ACTION ITEM:
Print the records below exactly; all of them are needed.

Dataset records

··········

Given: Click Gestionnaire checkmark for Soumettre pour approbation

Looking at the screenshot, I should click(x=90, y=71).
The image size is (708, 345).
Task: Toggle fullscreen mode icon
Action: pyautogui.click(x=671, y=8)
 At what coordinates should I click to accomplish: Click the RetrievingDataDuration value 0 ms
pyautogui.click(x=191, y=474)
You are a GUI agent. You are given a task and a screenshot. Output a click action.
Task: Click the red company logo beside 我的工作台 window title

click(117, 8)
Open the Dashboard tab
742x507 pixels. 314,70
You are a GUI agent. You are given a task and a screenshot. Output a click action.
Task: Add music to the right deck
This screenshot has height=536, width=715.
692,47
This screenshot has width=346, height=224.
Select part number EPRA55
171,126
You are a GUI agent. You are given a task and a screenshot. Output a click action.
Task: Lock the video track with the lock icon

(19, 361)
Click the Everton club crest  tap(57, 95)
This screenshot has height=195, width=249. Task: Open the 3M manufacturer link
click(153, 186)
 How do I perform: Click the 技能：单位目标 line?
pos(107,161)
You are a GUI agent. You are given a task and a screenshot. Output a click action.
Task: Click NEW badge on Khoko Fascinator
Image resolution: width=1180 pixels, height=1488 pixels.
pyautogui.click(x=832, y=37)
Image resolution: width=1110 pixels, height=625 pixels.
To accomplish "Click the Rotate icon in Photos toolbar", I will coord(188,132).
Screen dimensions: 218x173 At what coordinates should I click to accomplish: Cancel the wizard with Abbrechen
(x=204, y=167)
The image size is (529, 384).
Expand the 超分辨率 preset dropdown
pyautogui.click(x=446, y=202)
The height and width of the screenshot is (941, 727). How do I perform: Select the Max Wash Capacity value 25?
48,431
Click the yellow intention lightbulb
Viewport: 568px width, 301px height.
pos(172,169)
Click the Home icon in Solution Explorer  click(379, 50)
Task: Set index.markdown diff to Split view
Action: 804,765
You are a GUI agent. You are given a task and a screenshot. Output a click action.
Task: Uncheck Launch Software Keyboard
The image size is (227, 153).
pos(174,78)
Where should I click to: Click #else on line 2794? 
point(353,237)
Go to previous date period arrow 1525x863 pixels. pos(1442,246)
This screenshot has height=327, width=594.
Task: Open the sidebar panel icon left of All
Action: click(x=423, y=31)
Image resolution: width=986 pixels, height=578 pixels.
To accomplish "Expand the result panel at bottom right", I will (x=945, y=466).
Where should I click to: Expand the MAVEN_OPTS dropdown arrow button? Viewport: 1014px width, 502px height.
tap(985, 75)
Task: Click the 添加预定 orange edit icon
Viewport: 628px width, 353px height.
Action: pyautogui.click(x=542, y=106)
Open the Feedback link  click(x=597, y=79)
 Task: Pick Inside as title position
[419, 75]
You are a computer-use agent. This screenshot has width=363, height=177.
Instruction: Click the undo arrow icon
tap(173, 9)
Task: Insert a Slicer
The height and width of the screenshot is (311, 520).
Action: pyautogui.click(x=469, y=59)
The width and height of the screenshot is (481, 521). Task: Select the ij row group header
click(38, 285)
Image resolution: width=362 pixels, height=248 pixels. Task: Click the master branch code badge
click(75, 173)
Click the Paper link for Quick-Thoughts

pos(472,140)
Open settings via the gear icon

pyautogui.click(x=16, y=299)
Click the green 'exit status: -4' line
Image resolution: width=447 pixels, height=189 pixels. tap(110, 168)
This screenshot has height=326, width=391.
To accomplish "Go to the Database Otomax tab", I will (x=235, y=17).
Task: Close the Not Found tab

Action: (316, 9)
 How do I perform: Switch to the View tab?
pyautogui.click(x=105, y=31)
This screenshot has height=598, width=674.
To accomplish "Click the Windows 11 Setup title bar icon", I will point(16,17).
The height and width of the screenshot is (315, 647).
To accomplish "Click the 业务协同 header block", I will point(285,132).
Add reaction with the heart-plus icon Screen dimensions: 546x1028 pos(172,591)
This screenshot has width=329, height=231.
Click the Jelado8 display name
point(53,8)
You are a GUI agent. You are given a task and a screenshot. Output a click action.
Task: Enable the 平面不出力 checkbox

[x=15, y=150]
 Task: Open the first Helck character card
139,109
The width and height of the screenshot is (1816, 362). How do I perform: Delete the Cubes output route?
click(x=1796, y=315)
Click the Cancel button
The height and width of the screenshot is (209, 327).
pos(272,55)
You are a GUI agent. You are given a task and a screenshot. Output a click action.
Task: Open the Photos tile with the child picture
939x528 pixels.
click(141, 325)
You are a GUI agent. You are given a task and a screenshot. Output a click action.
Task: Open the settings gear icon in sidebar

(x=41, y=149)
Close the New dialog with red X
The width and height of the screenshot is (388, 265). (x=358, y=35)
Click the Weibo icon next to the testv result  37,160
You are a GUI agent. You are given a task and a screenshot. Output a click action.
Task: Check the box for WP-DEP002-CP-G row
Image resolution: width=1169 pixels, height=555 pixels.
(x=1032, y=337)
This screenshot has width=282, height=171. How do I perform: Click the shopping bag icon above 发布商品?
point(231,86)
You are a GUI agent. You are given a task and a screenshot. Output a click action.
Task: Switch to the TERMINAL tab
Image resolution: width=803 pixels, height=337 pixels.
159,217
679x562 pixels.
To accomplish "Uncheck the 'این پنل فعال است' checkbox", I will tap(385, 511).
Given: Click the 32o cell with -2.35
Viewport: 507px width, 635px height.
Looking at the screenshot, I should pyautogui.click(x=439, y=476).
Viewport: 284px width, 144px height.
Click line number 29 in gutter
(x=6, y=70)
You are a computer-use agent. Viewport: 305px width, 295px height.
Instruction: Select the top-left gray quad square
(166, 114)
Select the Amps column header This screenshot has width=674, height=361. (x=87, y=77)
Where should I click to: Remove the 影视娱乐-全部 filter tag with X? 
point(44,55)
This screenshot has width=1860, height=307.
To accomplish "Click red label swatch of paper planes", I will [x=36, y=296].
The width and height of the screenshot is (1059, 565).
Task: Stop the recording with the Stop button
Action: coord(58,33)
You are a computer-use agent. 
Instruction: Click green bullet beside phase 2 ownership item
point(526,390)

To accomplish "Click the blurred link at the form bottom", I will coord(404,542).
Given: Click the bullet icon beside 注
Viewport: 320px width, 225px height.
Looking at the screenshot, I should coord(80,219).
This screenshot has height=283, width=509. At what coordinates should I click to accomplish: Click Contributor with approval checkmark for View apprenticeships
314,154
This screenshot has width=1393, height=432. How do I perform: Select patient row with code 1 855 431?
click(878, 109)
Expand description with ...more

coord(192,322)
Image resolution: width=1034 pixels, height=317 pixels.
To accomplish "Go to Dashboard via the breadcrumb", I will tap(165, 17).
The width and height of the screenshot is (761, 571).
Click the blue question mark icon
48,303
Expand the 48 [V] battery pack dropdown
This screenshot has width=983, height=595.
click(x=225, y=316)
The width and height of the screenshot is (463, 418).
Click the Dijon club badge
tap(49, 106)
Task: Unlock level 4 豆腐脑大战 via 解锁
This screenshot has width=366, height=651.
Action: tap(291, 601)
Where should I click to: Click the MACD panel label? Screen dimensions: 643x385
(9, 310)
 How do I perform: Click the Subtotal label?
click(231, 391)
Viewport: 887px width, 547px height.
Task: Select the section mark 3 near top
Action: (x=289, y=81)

··········

EXERCISE SOLUTION:
Given: Click Gestionnaire checkmark for Soumettre pour approbation

Looking at the screenshot, I should click(x=90, y=71).
The image size is (708, 345).
Task: Toggle fullscreen mode icon
Action: pyautogui.click(x=671, y=8)
 At what coordinates should I click to accomplish: Click the RetrievingDataDuration value 0 ms
pyautogui.click(x=191, y=474)
You are a GUI agent. You are given a task and a screenshot. Output a click action.
Task: Click the red company logo beside 我的工作台 window title

click(117, 8)
Open the Dashboard tab
742x507 pixels. 314,70
You are a GUI agent. You are given a task and a screenshot. Output a click action.
Task: Add music to the right deck
This screenshot has height=536, width=715.
692,47
This screenshot has width=346, height=224.
Select part number EPRA55
171,126
You are a GUI agent. You are given a task and a screenshot. Output a click action.
Task: Lock the video track with the lock icon

(19, 361)
Click the Everton club crest  tap(57, 95)
This screenshot has height=195, width=249. Task: Open the 3M manufacturer link
click(153, 186)
 How do I perform: Click the 技能：单位目标 line?
pos(107,161)
You are a GUI agent. You are given a task and a screenshot. Output a click action.
Task: Click NEW badge on Khoko Fascinator
Image resolution: width=1180 pixels, height=1488 pixels.
pyautogui.click(x=832, y=37)
Image resolution: width=1110 pixels, height=625 pixels.
To accomplish "Click the Rotate icon in Photos toolbar", I will coord(188,132).
Screen dimensions: 218x173 At what coordinates should I click to accomplish: Cancel the wizard with Abbrechen
(x=204, y=167)
The image size is (529, 384).
Expand the 超分辨率 preset dropdown
pyautogui.click(x=446, y=202)
The height and width of the screenshot is (941, 727). How do I perform: Select the Max Wash Capacity value 25?
48,431
Click the yellow intention lightbulb
Viewport: 568px width, 301px height.
pos(172,169)
Click the Home icon in Solution Explorer  click(379, 50)
Task: Set index.markdown diff to Split view
Action: 804,765
You are a GUI agent. You are given a task and a screenshot. Output a click action.
Task: Uncheck Launch Software Keyboard
The image size is (227, 153).
pos(174,78)
Where should I click to: Click #else on line 2794? 
point(353,237)
Go to previous date period arrow 1525x863 pixels. pos(1442,246)
This screenshot has height=327, width=594.
Task: Open the sidebar panel icon left of All
Action: click(x=423, y=31)
Image resolution: width=986 pixels, height=578 pixels.
To accomplish "Expand the result panel at bottom right", I will (x=945, y=466).
Where should I click to: Expand the MAVEN_OPTS dropdown arrow button? Viewport: 1014px width, 502px height.
tap(985, 75)
Task: Click the 添加预定 orange edit icon
Viewport: 628px width, 353px height.
Action: pyautogui.click(x=542, y=106)
Open the Feedback link  click(x=597, y=79)
 Task: Pick Inside as title position
[419, 75]
You are a computer-use agent. This screenshot has width=363, height=177.
Instruction: Click the undo arrow icon
tap(173, 9)
Task: Insert a Slicer
The height and width of the screenshot is (311, 520).
Action: pyautogui.click(x=469, y=59)
The width and height of the screenshot is (481, 521). Task: Select the ij row group header
click(38, 285)
Image resolution: width=362 pixels, height=248 pixels. Task: Click the master branch code badge
click(75, 173)
Click the Paper link for Quick-Thoughts

pos(472,140)
Open settings via the gear icon

pyautogui.click(x=16, y=299)
Click the green 'exit status: -4' line
Image resolution: width=447 pixels, height=189 pixels. tap(110, 168)
This screenshot has height=326, width=391.
To accomplish "Go to the Database Otomax tab", I will (x=235, y=17).
Task: Close the Not Found tab

Action: (316, 9)
 How do I perform: Switch to the View tab?
pyautogui.click(x=105, y=31)
This screenshot has height=598, width=674.
To accomplish "Click the Windows 11 Setup title bar icon", I will point(16,17).
The height and width of the screenshot is (315, 647).
To accomplish "Click the 业务协同 header block", I will point(285,132).
Add reaction with the heart-plus icon Screen dimensions: 546x1028 pos(172,591)
This screenshot has width=329, height=231.
Click the Jelado8 display name
point(53,8)
You are a GUI agent. You are given a task and a screenshot. Output a click action.
Task: Enable the 平面不出力 checkbox

[x=15, y=150]
 Task: Open the first Helck character card
139,109
The width and height of the screenshot is (1816, 362). How do I perform: Delete the Cubes output route?
click(x=1796, y=315)
Click the Cancel button
The height and width of the screenshot is (209, 327).
pos(272,55)
You are a GUI agent. You are given a task and a screenshot. Output a click action.
Task: Open the Photos tile with the child picture
939x528 pixels.
click(141, 325)
You are a GUI agent. You are given a task and a screenshot. Output a click action.
Task: Open the settings gear icon in sidebar

(x=41, y=149)
Close the New dialog with red X
The width and height of the screenshot is (388, 265). (x=358, y=35)
Click the Weibo icon next to the testv result  37,160
You are a GUI agent. You are given a task and a screenshot. Output a click action.
Task: Check the box for WP-DEP002-CP-G row
Image resolution: width=1169 pixels, height=555 pixels.
(x=1032, y=337)
This screenshot has width=282, height=171. How do I perform: Click the shopping bag icon above 发布商品?
point(231,86)
You are a GUI agent. You are given a task and a screenshot. Output a click action.
Task: Switch to the TERMINAL tab
Image resolution: width=803 pixels, height=337 pixels.
159,217
679x562 pixels.
To accomplish "Uncheck the 'این پنل فعال است' checkbox", I will tap(385, 511).
Given: Click the 32o cell with -2.35
Viewport: 507px width, 635px height.
Looking at the screenshot, I should pyautogui.click(x=439, y=476).
Viewport: 284px width, 144px height.
Click line number 29 in gutter
(x=6, y=70)
You are a computer-use agent. Viewport: 305px width, 295px height.
Instruction: Select the top-left gray quad square
(166, 114)
Select the Amps column header This screenshot has width=674, height=361. (x=87, y=77)
Where should I click to: Remove the 影视娱乐-全部 filter tag with X? 
point(44,55)
This screenshot has width=1860, height=307.
To accomplish "Click red label swatch of paper planes", I will [x=36, y=296].
The width and height of the screenshot is (1059, 565).
Task: Stop the recording with the Stop button
Action: coord(58,33)
You are a computer-use agent. 
Instruction: Click green bullet beside phase 2 ownership item
point(526,390)

To accomplish "Click the blurred link at the form bottom", I will coord(404,542).
Given: Click the bullet icon beside 注
Viewport: 320px width, 225px height.
Looking at the screenshot, I should coord(80,219).
This screenshot has height=283, width=509. At what coordinates should I click to accomplish: Click Contributor with approval checkmark for View apprenticeships
314,154
This screenshot has width=1393, height=432. How do I perform: Select patient row with code 1 855 431?
click(878, 109)
Expand description with ...more

coord(192,322)
Image resolution: width=1034 pixels, height=317 pixels.
To accomplish "Go to Dashboard via the breadcrumb", I will tap(165, 17).
The width and height of the screenshot is (761, 571).
Click the blue question mark icon
48,303
Expand the 48 [V] battery pack dropdown
This screenshot has width=983, height=595.
click(x=225, y=316)
The width and height of the screenshot is (463, 418).
Click the Dijon club badge
tap(49, 106)
Task: Unlock level 4 豆腐脑大战 via 解锁
This screenshot has width=366, height=651.
Action: tap(291, 601)
Where should I click to: Click the MACD panel label? Screen dimensions: 643x385
(9, 310)
 How do I perform: Click the Subtotal label?
click(231, 391)
Viewport: 887px width, 547px height.
Task: Select the section mark 3 near top
Action: (x=289, y=81)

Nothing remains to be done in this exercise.